The first half of this album, containing the title track and a portion of "Robsai Part 1" rely on the aforementioned repetitive percussive loop that drives on as the floating synths create and explore the soundscape given. A wonderful and attention grabbing (long) introduction to this journey.

"Robsai Part 2" is an electronic organ type of interlude that is similar in sound to the organ- enhanced music of Klaus Schulze's fantastic album Cyborg. Very brooding yet ethereal, very dark yet uplifting. A fantastically moody, though short track. This leads into "Changes" which trades out the electronic percussion of the first movements of this album for organic and almost tribal sounding percussion as nearly imperialistic or royal sounding synth melodies fly above, but at the halfway point the track takes a turn for low-register, dark, brooding rumbling that morphs into choppy and forceful synth patterns.

The last movement, "Stop the World", starts off with gloomy but energetic synth loops exacerbated by steadily driving percussion as dark cascading synth melodies and solos take the forefront that make this track sound like an epic final battle scene of a horrific sci-fi film.

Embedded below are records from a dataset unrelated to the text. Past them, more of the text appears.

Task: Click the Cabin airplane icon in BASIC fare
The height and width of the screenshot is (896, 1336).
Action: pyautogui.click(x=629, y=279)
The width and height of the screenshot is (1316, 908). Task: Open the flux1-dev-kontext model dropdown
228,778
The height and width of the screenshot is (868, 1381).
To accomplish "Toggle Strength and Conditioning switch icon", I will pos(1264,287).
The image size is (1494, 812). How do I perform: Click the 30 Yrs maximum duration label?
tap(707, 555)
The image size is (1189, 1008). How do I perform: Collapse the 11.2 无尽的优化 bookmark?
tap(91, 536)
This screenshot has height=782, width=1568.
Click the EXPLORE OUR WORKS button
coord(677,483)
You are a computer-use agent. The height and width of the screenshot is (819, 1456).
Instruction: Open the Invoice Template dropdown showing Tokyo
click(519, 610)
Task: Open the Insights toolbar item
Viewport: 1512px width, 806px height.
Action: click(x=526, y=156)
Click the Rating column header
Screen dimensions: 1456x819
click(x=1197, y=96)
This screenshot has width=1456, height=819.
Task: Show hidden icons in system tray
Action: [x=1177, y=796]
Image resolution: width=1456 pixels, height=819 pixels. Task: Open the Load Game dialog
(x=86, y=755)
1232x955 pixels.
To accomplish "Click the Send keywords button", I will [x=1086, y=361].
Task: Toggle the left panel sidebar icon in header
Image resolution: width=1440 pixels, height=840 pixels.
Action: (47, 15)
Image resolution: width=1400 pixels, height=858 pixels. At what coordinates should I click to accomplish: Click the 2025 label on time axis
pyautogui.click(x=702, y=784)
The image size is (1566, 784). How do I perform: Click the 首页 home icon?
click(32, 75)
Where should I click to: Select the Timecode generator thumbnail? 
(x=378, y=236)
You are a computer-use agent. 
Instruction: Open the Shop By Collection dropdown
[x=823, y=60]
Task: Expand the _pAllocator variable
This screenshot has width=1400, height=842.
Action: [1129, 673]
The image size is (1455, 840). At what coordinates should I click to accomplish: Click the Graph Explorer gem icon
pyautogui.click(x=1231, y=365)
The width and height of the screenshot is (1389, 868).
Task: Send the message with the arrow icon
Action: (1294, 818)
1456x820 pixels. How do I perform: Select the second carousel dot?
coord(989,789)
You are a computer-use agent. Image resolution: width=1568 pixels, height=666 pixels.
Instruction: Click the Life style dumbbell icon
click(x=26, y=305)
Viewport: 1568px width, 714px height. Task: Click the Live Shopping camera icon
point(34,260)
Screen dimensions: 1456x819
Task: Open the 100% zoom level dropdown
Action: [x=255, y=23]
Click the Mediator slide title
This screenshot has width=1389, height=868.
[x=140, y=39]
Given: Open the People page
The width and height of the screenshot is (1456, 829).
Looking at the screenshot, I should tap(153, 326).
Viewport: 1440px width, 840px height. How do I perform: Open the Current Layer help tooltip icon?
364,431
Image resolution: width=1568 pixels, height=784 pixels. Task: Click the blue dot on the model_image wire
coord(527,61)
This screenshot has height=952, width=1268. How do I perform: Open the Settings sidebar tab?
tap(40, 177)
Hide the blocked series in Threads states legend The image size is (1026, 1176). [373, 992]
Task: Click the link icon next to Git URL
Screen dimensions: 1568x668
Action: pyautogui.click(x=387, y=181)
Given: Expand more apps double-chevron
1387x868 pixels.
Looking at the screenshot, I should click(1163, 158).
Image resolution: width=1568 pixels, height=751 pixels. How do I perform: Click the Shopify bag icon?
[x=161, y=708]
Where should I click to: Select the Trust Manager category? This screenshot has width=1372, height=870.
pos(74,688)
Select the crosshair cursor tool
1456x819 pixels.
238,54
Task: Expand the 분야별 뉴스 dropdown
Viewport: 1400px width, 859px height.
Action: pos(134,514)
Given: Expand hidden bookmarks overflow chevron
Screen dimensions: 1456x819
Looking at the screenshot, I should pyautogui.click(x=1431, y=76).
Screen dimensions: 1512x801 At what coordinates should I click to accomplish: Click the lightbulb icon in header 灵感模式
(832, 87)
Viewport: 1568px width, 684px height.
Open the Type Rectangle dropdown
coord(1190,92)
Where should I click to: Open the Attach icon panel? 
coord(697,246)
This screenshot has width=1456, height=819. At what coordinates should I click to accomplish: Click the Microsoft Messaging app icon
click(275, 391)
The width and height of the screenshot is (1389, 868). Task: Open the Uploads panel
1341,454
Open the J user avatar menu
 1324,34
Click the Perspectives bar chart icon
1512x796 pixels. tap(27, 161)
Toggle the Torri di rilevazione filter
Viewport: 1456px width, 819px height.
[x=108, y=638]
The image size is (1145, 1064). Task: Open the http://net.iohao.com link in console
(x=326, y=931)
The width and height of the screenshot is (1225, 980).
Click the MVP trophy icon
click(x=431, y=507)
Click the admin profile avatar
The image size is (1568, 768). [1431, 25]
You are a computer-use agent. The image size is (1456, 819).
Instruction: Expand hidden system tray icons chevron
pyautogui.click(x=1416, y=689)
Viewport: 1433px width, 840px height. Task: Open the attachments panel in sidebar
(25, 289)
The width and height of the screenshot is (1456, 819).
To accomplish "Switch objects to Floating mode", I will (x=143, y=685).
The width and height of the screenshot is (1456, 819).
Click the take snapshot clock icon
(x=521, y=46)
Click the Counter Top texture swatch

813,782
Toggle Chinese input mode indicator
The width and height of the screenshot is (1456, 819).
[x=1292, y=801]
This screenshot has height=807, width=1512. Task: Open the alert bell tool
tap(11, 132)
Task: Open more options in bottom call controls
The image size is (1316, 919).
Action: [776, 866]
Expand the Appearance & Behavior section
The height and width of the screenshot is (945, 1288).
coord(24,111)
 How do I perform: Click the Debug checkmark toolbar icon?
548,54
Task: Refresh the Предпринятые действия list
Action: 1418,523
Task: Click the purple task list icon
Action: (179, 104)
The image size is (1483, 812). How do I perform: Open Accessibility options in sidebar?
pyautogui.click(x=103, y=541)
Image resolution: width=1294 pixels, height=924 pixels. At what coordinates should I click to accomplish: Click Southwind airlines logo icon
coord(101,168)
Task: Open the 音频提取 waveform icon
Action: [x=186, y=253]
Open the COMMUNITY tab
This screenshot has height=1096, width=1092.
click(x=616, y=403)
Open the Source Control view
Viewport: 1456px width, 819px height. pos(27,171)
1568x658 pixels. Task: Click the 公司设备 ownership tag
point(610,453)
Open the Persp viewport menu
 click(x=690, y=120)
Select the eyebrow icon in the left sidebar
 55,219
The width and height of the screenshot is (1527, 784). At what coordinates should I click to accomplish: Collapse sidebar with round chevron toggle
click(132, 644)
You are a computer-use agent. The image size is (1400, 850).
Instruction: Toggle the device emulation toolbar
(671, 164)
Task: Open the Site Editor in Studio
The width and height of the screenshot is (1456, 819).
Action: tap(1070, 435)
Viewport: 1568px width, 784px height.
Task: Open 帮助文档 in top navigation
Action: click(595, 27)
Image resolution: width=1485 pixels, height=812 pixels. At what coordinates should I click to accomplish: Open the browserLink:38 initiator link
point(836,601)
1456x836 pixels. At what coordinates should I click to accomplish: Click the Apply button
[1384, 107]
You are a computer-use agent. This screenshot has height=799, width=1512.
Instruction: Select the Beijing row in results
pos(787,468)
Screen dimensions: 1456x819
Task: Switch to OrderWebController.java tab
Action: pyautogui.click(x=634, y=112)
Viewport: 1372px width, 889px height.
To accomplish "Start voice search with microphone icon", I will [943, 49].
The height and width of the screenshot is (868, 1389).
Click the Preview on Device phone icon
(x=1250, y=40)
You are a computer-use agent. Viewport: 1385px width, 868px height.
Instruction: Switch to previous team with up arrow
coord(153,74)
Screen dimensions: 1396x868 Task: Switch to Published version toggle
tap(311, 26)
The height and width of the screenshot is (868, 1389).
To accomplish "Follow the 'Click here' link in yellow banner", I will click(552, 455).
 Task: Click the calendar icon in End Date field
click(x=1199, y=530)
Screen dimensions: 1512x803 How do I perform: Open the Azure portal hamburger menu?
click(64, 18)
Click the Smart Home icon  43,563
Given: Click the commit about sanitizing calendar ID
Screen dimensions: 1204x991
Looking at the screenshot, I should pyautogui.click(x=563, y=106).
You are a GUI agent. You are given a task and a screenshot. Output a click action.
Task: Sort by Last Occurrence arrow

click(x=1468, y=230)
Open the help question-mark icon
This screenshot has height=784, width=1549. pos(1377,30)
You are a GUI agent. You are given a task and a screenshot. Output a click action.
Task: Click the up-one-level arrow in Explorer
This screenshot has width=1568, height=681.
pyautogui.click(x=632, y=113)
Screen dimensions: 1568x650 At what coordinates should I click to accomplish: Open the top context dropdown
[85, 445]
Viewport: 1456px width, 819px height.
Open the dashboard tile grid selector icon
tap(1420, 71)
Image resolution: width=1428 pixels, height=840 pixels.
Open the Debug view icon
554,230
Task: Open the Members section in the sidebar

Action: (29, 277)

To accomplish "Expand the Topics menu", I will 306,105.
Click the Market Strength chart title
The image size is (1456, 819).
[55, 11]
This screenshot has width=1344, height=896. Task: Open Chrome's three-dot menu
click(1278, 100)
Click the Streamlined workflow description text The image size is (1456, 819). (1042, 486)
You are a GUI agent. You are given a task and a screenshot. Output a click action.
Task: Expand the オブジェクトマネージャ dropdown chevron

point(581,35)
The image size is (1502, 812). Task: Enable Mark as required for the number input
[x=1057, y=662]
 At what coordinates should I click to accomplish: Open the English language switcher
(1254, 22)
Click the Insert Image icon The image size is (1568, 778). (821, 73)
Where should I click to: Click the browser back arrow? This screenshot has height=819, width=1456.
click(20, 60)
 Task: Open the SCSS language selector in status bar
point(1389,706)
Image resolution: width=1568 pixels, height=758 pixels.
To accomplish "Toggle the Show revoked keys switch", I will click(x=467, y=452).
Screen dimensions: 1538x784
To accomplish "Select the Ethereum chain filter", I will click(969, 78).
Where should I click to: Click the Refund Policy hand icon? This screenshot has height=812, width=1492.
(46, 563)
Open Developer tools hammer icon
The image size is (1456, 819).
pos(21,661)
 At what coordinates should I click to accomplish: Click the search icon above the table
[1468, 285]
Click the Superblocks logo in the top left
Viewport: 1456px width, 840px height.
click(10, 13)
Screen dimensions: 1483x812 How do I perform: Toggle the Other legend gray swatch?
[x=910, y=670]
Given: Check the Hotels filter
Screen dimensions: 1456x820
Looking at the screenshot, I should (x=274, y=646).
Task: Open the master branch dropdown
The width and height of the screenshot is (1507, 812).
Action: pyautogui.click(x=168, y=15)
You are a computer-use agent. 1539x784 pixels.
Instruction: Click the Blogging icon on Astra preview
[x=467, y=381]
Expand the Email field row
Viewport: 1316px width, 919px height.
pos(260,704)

The track eventually dies down into somber organ noodling that sounds similar to the electronic music portion of The Mars Volta's track "Asilos Magdalena" that floats atop airy and spacey ambient droning, until finally ending with the sounds of electronically manipulated church bells that fade off into the distance.

Even though Cycles by Wolfgang Bock is one of the lesser discussed albums, by a rarely discussed artist, I would feel very comfortable recommending this album to be one of the first if not the first Berlin School electronic album that someone unfamiliar with this genre should hear (ProgArchives collaborator Guldbamsen mentioned in his review that this was one of his first progressive electronic albums). Because of its perpetual energy and overall accessibility compared to other great albums of this genre, I think that Cycles is an important and standout album of this era even if it is mostly ignored.